Incorporating your startup is not enough. You need to get it organized. Organizing a corporation involves several steps, and at a minimum includes:
- Organizing resolutions of the directors (including adopting by-laws, determining a financial year-end, appointing an accountant, choosing a bank and issuing shares to shareholders).
- Subscription letters for shareholders (i.e., each founder needs to tell the corporation how many common shares it should issue).
- Payments for the subscribed shares (yes… you have to pay for your shares, even if they are issued for a nominal amount).
- Issuance of share certificates.
- Organizing resolutions of the shareholders.
- Acceptances of office by directors.
- Preparation of corporate registers.
Although this is a good start, your investors are going to expect a few more things when they review your minute book. Take a look at these optional, but highly recommended, steps:
- Each founder should execute a confidentiality and intellectual property assignment agreement. Why? Because without this, the founders own the intellectual property and not the company.
- Investors may also require that each founder execute a founder agreement (or employment agreement) which includes restrictive covenants, such as non-compete and non-solicitation provisions, to protect the company from the founder in case the latter decides to jump ship.
- Finally, each founder should execute a (reverse) vesting agreement (also known as a restricted stock agreement).
- Planning on issuing options to employees? Might as well adopt a stock option plan while you’re at it.
Lastly, there are shareholders agreements (assuming you’re not flying solo). Not all startups opt for a full-blown shareholders agreement at the time of organization because, admittedly, they can get a bit expensive.

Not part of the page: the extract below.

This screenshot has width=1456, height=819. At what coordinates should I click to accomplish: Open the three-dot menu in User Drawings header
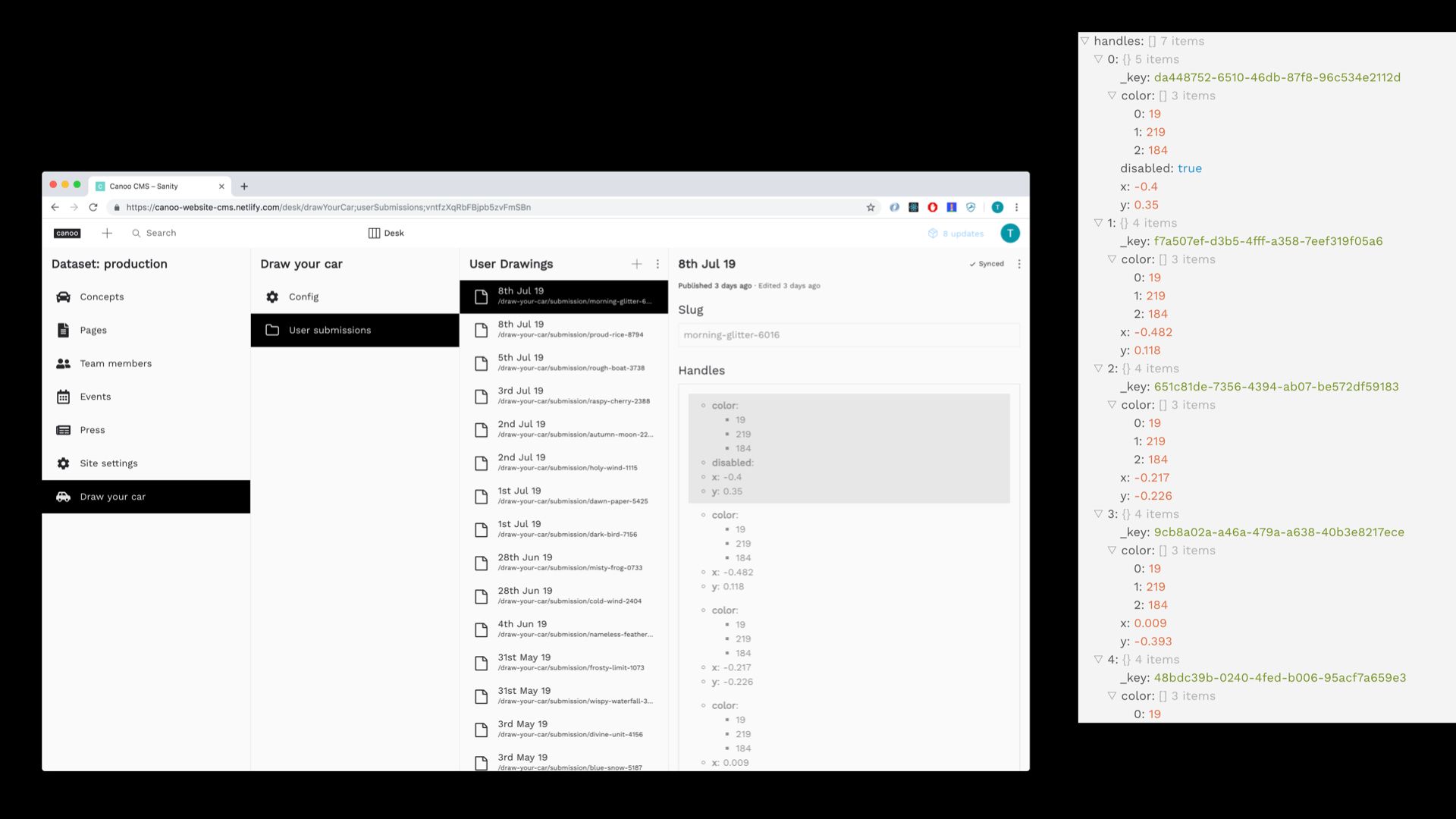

The decision to go forward with a shareholders agreement before your first investment should be taken after speaking with your lawyer.
And when it comes time for your first round of investment, the investor may simply require that the existing shareholders agreement be replaced by the investor’s preferred model agreement (likely one or more of the CVCA model documents). Be careful – it doesn’t mean the investor’s model isn’t good for the founders either, but you should get this reviewed by your legal advisor before you sign it so you understand what you’re getting into.